> [Work to complete] Take the records below from their first line to the line with "Group Event Venues (182, 2128)", and restate those lines word for word.

> [Records for this exercise]
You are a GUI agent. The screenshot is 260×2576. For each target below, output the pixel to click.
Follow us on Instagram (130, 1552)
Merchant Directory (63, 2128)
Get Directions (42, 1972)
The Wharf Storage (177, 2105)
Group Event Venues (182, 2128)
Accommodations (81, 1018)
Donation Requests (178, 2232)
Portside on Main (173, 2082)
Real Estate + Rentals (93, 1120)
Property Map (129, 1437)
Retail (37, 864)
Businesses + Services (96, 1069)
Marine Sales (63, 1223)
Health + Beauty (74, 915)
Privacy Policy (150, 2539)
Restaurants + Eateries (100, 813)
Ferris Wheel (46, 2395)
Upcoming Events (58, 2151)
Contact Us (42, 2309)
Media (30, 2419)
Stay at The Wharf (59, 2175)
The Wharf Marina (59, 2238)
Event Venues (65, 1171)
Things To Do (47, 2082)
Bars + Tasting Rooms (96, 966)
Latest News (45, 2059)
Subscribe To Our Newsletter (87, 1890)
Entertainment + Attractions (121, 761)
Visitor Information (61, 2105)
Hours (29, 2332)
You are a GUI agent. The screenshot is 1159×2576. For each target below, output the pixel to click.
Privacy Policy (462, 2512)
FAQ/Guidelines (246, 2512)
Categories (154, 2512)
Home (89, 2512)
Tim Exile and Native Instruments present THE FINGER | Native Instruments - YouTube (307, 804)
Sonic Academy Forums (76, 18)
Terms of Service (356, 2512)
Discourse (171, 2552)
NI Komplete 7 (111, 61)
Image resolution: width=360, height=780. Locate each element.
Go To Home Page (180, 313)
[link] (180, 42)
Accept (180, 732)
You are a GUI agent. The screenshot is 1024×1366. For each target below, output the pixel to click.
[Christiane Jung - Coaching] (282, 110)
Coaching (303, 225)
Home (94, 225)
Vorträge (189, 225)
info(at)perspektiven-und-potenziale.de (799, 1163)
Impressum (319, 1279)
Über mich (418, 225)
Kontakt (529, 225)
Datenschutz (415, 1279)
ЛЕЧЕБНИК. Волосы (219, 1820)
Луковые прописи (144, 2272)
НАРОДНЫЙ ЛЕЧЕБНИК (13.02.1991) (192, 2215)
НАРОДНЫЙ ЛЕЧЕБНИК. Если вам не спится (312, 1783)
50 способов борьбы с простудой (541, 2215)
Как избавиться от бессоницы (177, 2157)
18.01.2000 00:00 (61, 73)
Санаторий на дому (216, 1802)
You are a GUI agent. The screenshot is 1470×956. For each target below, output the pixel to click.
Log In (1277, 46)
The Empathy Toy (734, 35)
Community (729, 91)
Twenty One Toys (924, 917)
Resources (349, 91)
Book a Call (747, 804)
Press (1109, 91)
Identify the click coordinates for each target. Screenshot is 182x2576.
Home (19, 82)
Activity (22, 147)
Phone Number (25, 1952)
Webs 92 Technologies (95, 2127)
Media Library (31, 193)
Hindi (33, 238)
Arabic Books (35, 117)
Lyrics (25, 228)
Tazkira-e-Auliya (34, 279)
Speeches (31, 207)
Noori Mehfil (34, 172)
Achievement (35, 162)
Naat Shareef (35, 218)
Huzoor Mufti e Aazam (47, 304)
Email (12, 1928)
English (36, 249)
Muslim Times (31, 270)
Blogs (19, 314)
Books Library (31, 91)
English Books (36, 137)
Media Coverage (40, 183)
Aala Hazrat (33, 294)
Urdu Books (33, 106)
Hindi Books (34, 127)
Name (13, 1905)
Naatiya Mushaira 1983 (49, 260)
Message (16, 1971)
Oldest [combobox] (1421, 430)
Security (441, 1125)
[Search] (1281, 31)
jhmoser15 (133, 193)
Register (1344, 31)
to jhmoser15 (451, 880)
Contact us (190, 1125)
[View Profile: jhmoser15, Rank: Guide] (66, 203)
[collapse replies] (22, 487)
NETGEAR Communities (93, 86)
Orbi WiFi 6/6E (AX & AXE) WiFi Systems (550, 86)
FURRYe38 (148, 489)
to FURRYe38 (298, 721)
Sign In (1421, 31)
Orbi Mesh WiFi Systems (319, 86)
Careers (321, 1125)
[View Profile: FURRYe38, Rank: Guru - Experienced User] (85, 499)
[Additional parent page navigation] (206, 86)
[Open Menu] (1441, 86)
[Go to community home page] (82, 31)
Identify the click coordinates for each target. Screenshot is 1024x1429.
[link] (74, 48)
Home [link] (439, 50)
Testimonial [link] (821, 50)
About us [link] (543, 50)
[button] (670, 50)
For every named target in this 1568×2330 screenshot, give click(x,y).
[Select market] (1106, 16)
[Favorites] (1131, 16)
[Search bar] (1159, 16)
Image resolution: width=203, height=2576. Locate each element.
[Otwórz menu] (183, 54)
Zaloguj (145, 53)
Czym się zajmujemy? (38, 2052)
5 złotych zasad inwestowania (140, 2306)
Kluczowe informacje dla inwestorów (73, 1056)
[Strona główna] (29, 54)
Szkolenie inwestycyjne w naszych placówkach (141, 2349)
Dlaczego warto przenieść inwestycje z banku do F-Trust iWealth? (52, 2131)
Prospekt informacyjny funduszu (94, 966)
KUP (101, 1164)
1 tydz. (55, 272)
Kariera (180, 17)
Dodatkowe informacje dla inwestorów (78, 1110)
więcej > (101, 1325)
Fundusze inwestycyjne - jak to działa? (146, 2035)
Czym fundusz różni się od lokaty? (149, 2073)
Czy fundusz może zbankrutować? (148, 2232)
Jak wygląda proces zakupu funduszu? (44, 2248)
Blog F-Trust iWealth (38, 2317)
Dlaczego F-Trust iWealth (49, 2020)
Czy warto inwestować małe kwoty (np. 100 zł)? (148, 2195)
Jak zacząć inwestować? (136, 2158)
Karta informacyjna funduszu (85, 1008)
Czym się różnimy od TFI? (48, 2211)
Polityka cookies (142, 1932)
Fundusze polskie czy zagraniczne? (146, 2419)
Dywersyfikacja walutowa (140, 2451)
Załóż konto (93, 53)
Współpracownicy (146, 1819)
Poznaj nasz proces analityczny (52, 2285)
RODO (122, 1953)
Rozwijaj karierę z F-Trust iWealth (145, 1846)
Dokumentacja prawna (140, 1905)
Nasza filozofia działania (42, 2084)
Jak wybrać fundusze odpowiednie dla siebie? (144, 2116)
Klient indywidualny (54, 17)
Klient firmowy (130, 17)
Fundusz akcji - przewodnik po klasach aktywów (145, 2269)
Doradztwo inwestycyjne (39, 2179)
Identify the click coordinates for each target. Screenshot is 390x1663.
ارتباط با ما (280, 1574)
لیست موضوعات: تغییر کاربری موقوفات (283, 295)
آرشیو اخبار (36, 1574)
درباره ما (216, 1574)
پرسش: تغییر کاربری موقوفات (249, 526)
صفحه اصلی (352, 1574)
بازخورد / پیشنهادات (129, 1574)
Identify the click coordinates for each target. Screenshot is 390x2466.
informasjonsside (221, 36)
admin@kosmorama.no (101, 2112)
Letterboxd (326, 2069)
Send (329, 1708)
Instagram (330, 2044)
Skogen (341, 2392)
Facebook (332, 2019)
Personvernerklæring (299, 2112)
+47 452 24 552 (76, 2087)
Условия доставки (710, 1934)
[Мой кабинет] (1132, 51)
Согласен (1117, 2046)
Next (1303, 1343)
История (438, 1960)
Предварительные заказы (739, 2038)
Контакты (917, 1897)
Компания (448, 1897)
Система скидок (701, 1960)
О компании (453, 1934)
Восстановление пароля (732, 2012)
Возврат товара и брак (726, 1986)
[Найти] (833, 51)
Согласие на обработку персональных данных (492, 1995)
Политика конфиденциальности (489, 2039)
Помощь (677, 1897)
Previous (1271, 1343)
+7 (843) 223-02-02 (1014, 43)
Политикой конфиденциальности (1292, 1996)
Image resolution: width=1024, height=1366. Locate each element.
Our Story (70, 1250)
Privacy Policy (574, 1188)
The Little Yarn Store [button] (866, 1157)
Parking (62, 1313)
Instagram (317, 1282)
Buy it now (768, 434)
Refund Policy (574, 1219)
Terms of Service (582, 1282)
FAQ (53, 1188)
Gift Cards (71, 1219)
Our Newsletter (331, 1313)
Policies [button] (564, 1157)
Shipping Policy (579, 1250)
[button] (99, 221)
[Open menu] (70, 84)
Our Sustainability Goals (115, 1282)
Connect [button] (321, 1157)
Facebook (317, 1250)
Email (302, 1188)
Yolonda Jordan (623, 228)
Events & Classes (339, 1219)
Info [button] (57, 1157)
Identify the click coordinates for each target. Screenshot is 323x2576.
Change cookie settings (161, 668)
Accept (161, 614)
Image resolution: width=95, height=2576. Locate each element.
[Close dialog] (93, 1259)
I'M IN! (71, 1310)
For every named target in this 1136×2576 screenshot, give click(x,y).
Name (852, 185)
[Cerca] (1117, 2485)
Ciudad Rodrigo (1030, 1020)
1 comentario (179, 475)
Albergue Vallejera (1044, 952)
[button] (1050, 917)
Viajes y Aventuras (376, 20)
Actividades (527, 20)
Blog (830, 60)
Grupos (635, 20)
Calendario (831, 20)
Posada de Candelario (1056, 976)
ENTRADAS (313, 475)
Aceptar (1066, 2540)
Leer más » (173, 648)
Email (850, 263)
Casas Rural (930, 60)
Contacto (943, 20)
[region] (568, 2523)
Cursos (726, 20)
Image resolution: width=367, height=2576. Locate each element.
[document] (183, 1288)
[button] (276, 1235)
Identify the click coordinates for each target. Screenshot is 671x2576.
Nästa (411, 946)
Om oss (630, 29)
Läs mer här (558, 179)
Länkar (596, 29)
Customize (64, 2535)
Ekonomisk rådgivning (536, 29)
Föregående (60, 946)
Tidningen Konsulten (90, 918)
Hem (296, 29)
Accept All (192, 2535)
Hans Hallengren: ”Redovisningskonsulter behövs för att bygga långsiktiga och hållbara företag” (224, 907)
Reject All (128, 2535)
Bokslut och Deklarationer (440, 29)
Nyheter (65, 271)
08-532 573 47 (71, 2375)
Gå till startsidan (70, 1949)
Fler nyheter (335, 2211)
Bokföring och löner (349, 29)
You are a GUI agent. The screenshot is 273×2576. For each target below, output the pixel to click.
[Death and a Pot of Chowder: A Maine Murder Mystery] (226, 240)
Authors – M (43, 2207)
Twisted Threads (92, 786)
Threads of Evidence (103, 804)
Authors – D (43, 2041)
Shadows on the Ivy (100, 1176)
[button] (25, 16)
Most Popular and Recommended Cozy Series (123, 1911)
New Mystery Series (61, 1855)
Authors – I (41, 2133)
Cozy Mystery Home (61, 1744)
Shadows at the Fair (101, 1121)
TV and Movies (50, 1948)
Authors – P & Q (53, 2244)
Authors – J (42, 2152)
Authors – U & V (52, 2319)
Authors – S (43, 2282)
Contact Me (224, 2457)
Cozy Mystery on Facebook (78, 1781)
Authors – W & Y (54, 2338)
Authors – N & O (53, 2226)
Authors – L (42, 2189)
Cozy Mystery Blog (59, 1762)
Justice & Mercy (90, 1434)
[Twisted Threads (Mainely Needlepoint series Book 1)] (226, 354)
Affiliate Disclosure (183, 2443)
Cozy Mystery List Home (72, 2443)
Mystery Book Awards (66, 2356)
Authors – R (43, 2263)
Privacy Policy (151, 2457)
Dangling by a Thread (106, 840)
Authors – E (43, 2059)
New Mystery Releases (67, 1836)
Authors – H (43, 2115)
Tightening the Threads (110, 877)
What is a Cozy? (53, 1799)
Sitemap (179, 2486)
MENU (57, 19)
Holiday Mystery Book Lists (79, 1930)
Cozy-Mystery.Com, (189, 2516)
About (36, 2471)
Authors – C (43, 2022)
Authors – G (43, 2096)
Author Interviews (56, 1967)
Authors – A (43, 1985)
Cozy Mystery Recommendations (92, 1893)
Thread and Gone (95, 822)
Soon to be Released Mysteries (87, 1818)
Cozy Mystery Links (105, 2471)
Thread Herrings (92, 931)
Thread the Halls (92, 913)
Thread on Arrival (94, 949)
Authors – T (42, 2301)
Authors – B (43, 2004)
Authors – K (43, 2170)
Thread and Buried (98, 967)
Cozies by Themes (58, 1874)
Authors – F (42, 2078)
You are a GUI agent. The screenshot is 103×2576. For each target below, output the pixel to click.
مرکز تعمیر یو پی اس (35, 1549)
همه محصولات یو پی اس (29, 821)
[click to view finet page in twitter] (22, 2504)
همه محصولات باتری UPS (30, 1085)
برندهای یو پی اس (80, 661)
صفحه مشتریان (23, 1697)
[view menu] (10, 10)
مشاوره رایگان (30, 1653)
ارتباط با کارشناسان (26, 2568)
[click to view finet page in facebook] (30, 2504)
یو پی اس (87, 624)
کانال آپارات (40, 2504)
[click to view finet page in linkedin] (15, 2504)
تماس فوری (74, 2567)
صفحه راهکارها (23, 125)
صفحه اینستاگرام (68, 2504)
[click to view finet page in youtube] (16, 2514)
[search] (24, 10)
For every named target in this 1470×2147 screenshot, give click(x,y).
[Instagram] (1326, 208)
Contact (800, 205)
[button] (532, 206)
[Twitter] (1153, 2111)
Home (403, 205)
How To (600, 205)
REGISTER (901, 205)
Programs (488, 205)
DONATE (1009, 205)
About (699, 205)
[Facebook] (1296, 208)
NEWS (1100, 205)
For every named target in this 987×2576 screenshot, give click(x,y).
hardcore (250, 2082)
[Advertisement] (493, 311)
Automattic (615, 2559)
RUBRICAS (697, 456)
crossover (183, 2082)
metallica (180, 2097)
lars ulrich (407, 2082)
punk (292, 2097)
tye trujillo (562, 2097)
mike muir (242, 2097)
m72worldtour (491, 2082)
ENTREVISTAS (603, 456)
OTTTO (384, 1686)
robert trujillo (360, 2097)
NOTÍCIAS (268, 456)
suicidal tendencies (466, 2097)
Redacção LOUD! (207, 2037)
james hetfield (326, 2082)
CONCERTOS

> [Written reply]
You are a GUI agent. The screenshot is 260×2576. For each target below, output the pixel to click.
Follow us on Instagram (130, 1552)
Merchant Directory (63, 2128)
Get Directions (42, 1972)
The Wharf Storage (177, 2105)
Group Event Venues (182, 2128)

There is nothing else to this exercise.